Attorneys for Meta shareholders asked a Delaware judge to sanction the company’s former Chief Operating Officer, Sheryl Sandberg, and fellow Facebook board member, current White House Chief of Staff Jeff Zients, for deleting emails related to the Cambridge Analytica privacy scandal despite being instructed to preserve such records, Randall Chase reported for the Associated Press (AP).
The plaintiffs argue that Sandberg and Zients should be barred from testifying about information they sent or received using their personal email accounts. I Photo: World Economic Forum
The plaintiff attorneys allege that Sandberg and Zients used personal email accounts to communicate about key issues related to their 2018 shareholder lawsuit.
The lawsuit accused Facebook officers and directors of violating the law and their fiduciary duties by failing for years to protect the privacy of user data.
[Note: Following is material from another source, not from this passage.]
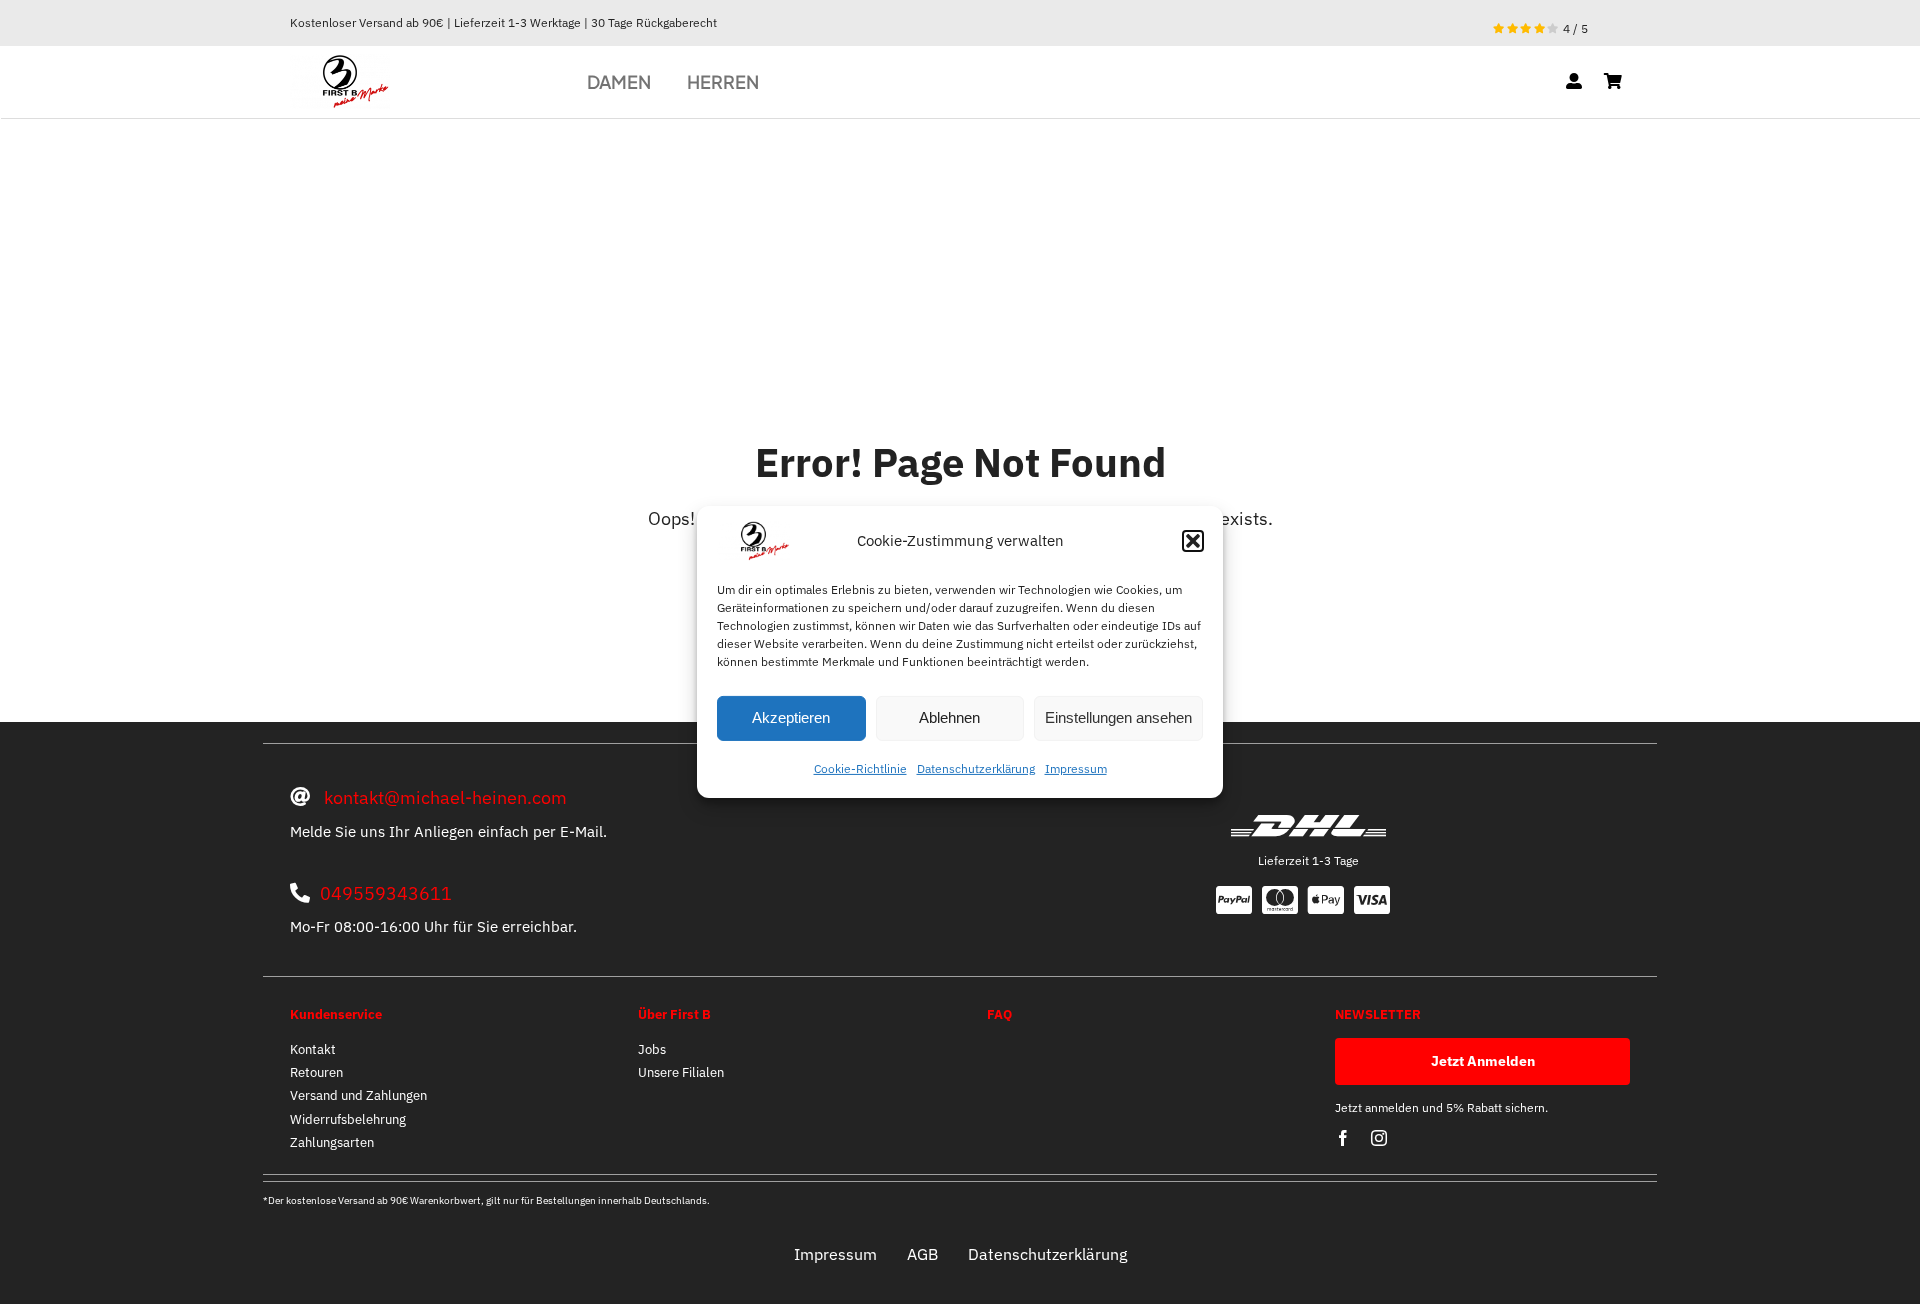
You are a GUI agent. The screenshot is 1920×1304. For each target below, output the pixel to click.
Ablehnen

“Although Sandberg and Zients received a litigation hold requiring them to preserve documents from these accounts, they both knowingly and permanently destroyed electronically stored information from such sources,” the attorneys stated in a court filing.
The plaintiffs claim the former board members were either “reckless or intentional” in destroying documents.
Sandberg reportedly deleted communications from her Gmail account after only 30 days, even after being notified of the “litigation hold.” Zients allegedly failed to disable the auto-delete function on his email account despite consulting with lawyers and receiving the same notification.
The plaintiffs argue that Sandberg and Zients should be barred from testifying about information they sent or received using their personal email accounts.
Additionally, they propose raising the burden of proof for any affirmative defenses presented by the pair to a standard of “clear and convincing evidence” rather than the lower “preponderance of the evidence.”